● **What you need to do**
Extract every line of the items below that contains the word "screenshot".

(Items listed in a dataset)

================================

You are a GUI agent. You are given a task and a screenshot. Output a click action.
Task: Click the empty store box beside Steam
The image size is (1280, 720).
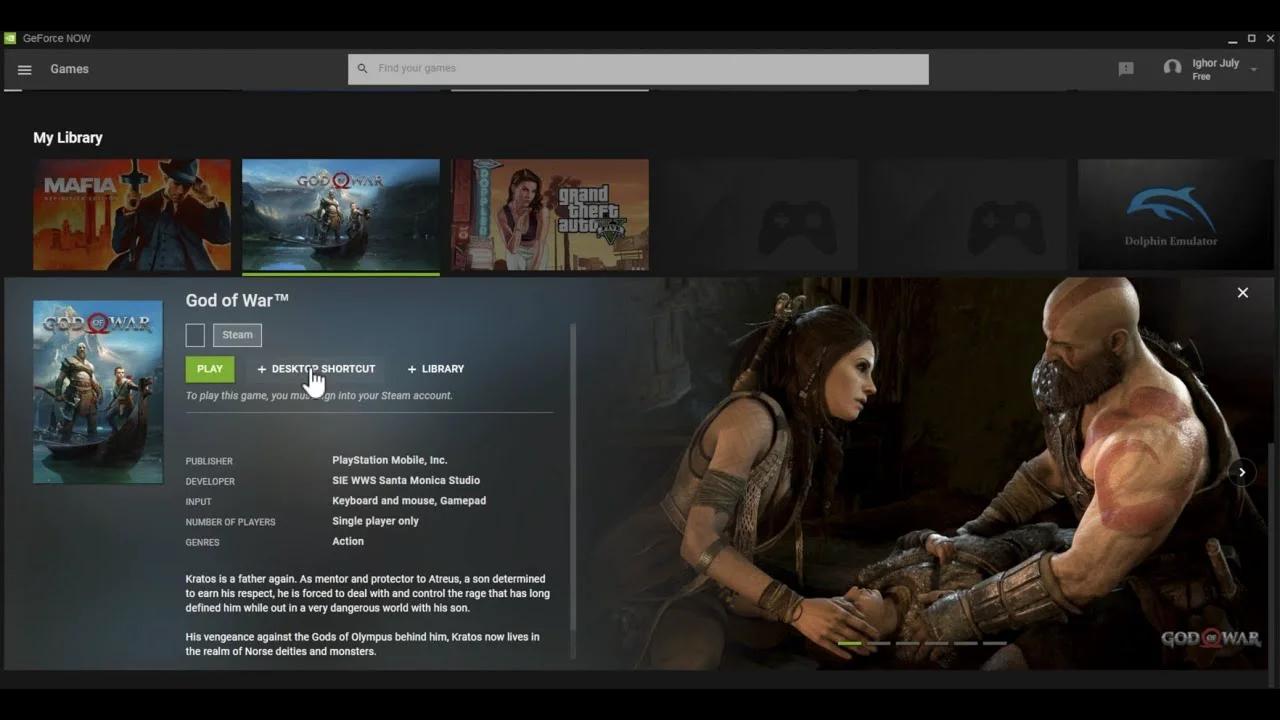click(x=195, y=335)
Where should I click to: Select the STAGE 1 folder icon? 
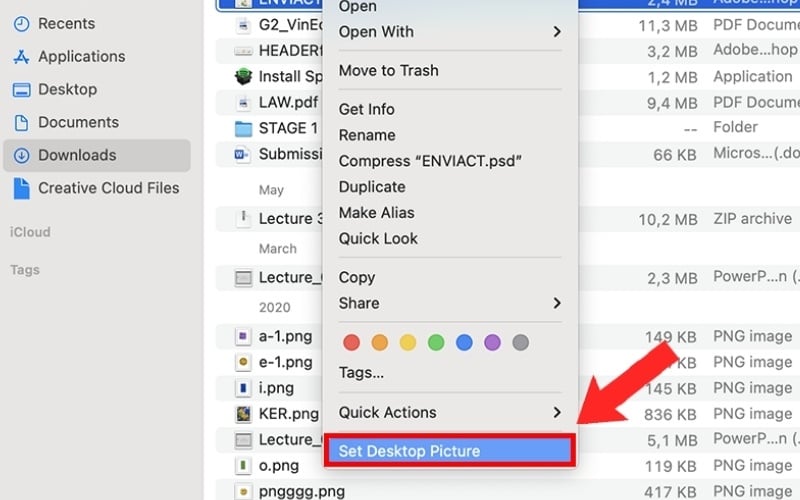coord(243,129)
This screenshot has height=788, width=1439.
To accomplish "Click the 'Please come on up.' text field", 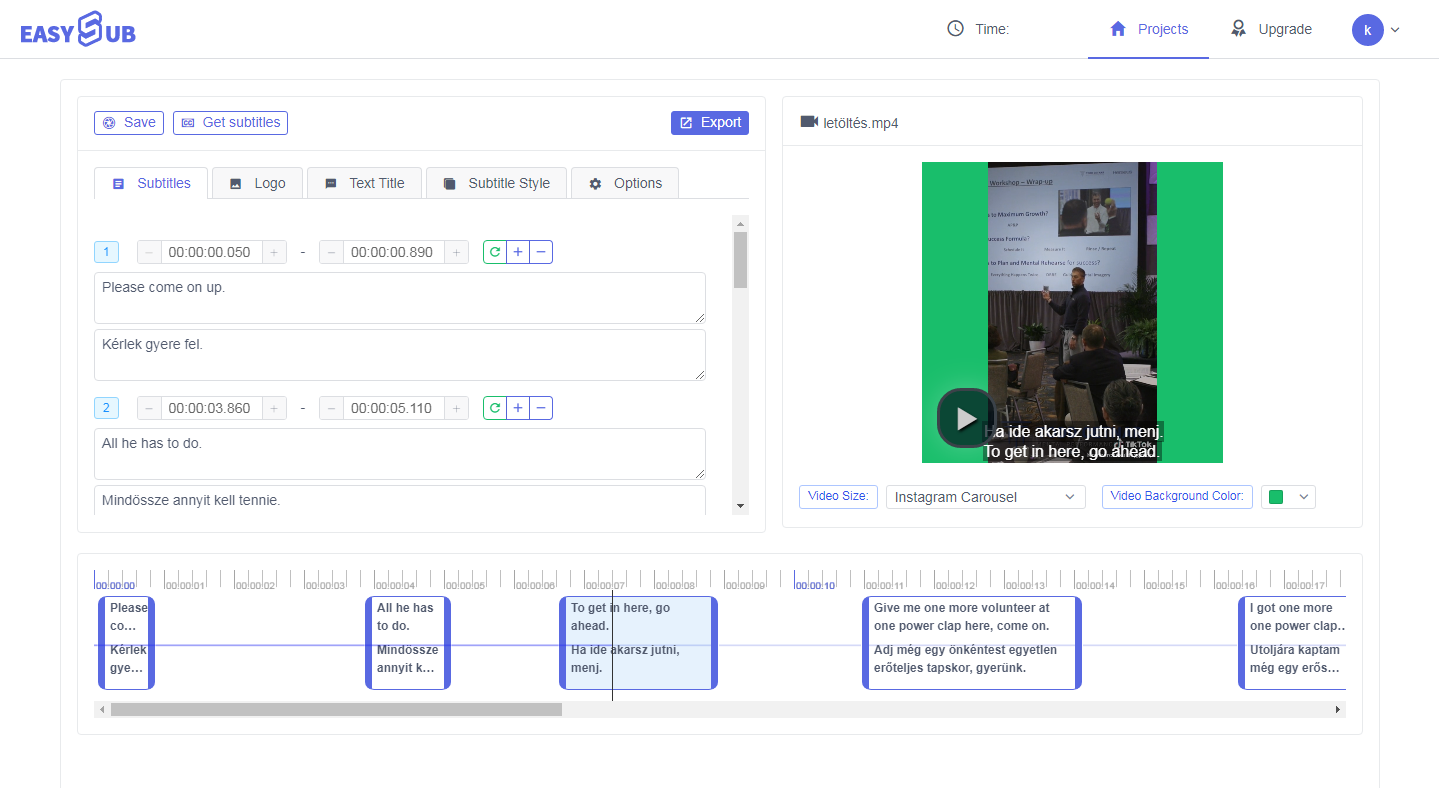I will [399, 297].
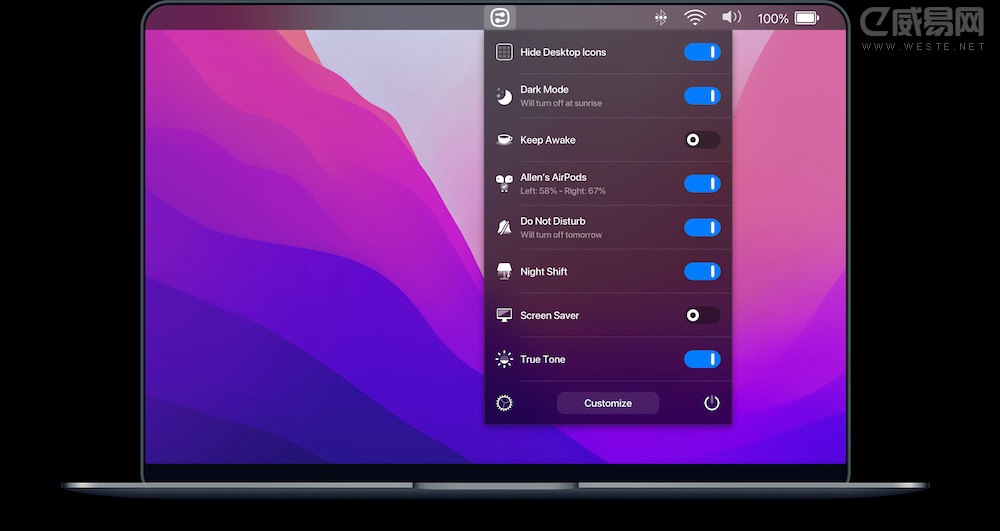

================================

● **Result for this exercise**
You are a GUI agent. You are given a task and a screenshot. Output a click action.
This screenshot has height=788, width=1439.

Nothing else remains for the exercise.